■ INPUT DATA ■

◇ ◇ ◇ ◇

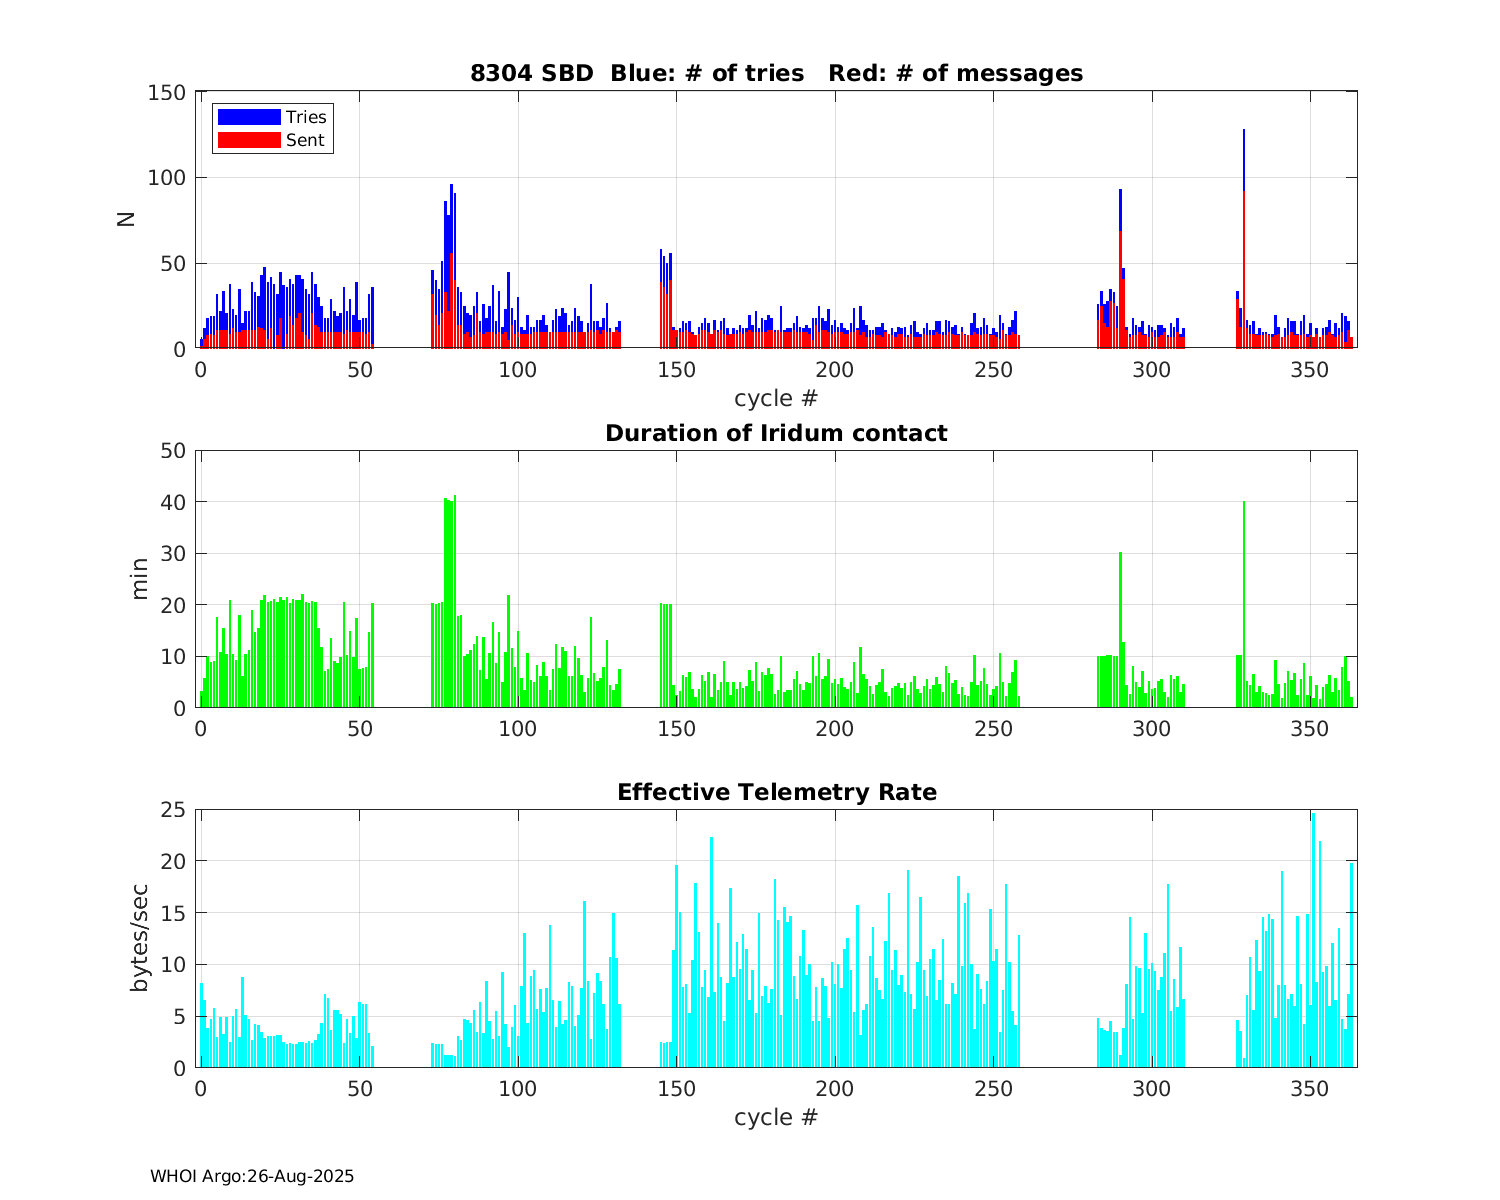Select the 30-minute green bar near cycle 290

◇ ◇ ◇ ◇

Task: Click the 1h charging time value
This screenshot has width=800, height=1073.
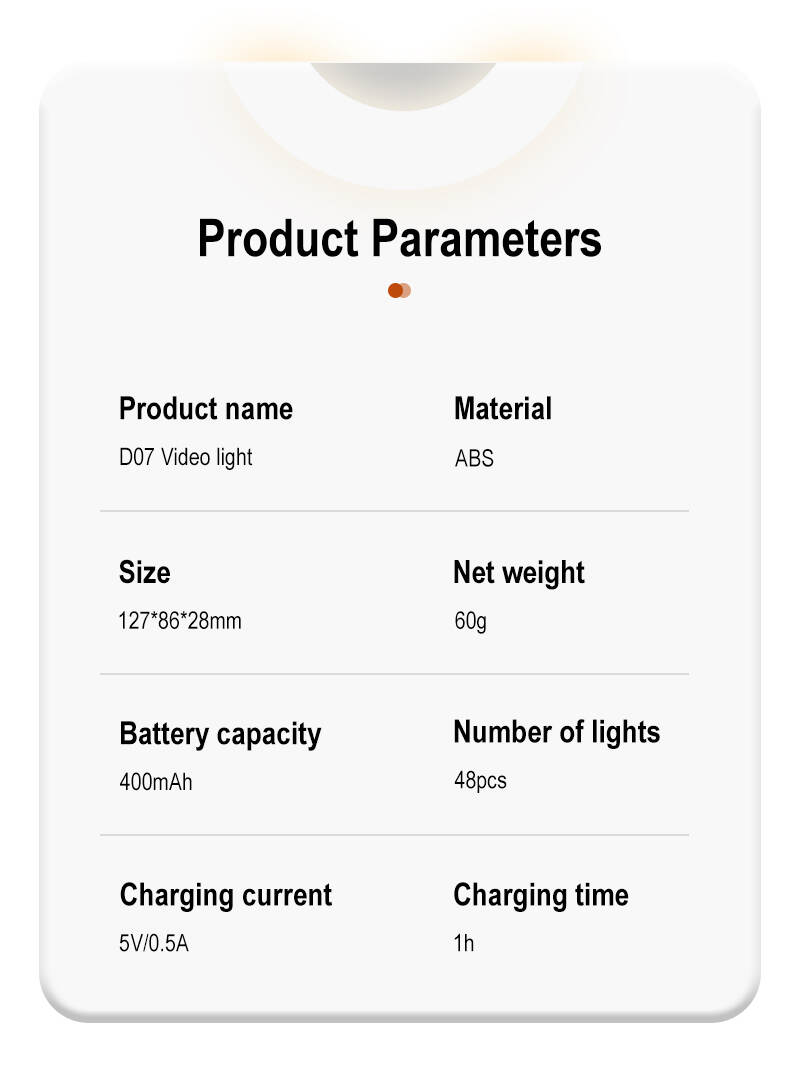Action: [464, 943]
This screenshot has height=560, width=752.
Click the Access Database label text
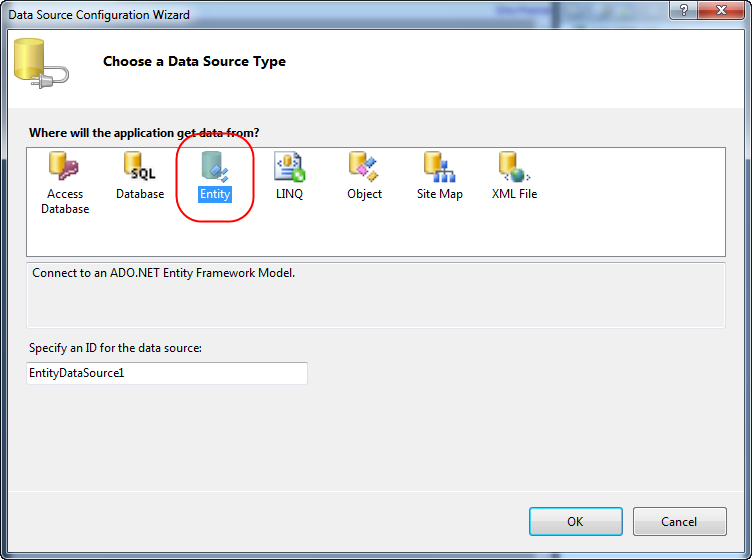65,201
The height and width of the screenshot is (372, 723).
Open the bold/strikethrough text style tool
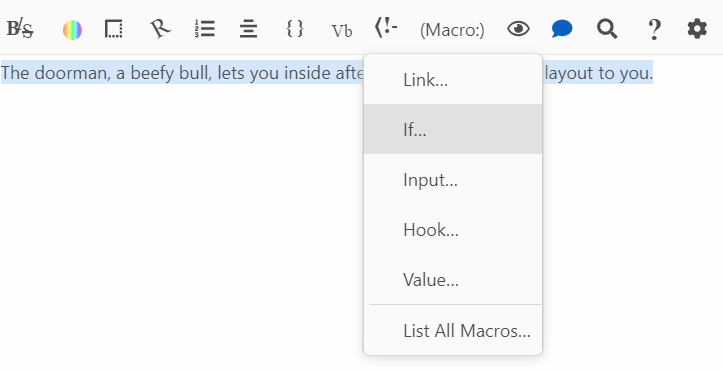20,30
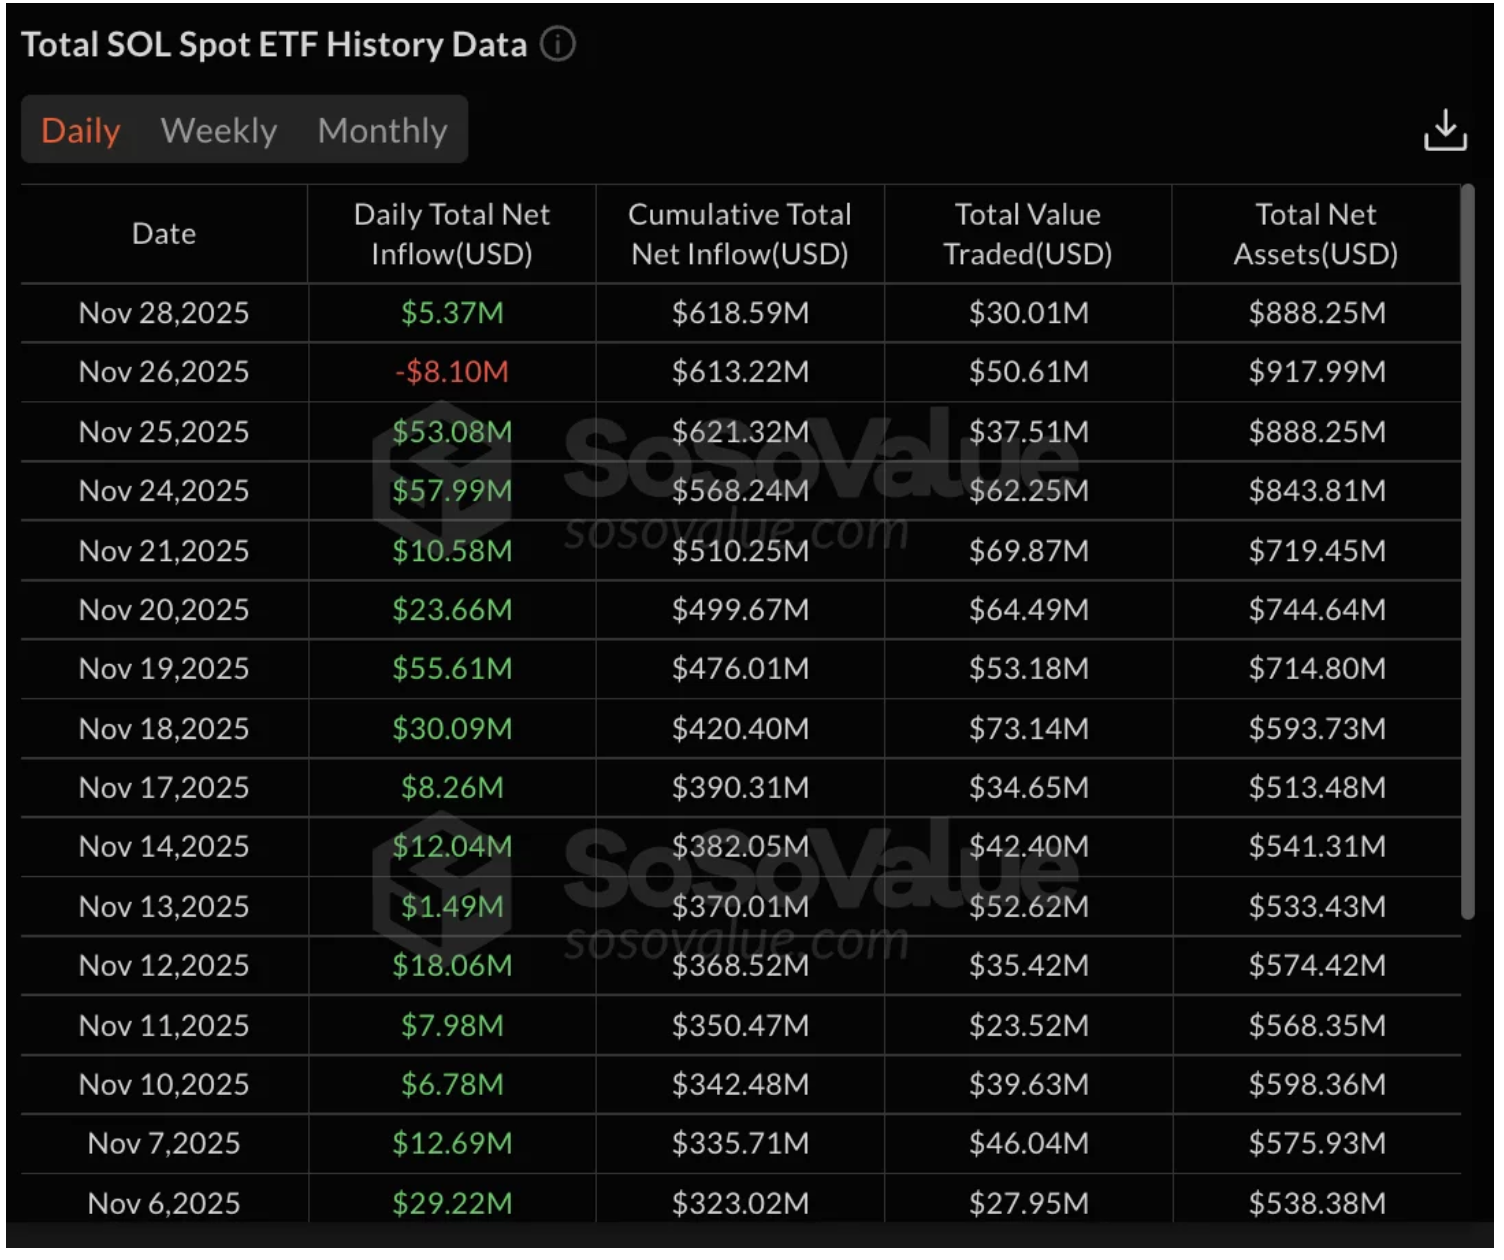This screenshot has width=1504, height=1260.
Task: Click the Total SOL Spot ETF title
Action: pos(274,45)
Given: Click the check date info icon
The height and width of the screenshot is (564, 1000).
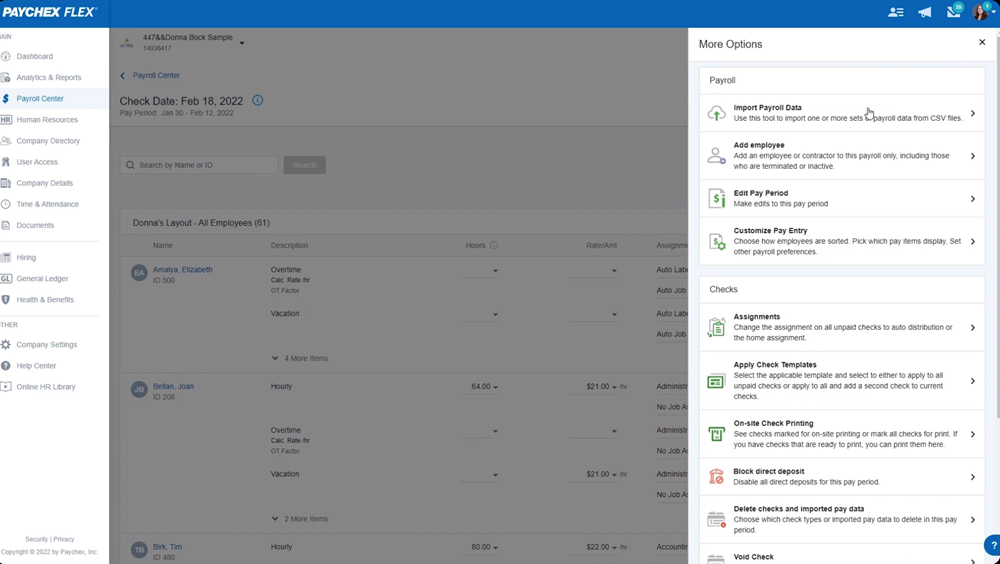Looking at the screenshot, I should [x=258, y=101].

◇ ◇ ◇ ◇

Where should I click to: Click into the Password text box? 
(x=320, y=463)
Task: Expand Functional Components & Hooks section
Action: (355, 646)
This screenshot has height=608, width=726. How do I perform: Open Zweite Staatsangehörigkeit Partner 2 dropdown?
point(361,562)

◇ ◇ ◇ ◇

■ PROBLEM REQUIREMENTS ■
Transcribe the part of the items that opens with the line containing "The height and width of the screenshot is (372, 723)." and closes with the line containing "Looking at the", keeping every line exactly the same. Leave the pictures out of your answer.

■ OUTPUT FOR THIS EXERCISE ■
The height and width of the screenshot is (372, 723).
Open the bold/strikethrough text style tool
20,30
This screenshot has width=1504, height=1260.
Task: Click the Total SOL Spot ETF title
Action: pos(274,45)
Given: Click the check date info icon
The height and width of the screenshot is (564, 1000).
Looking at the screenshot, I should [x=258, y=101].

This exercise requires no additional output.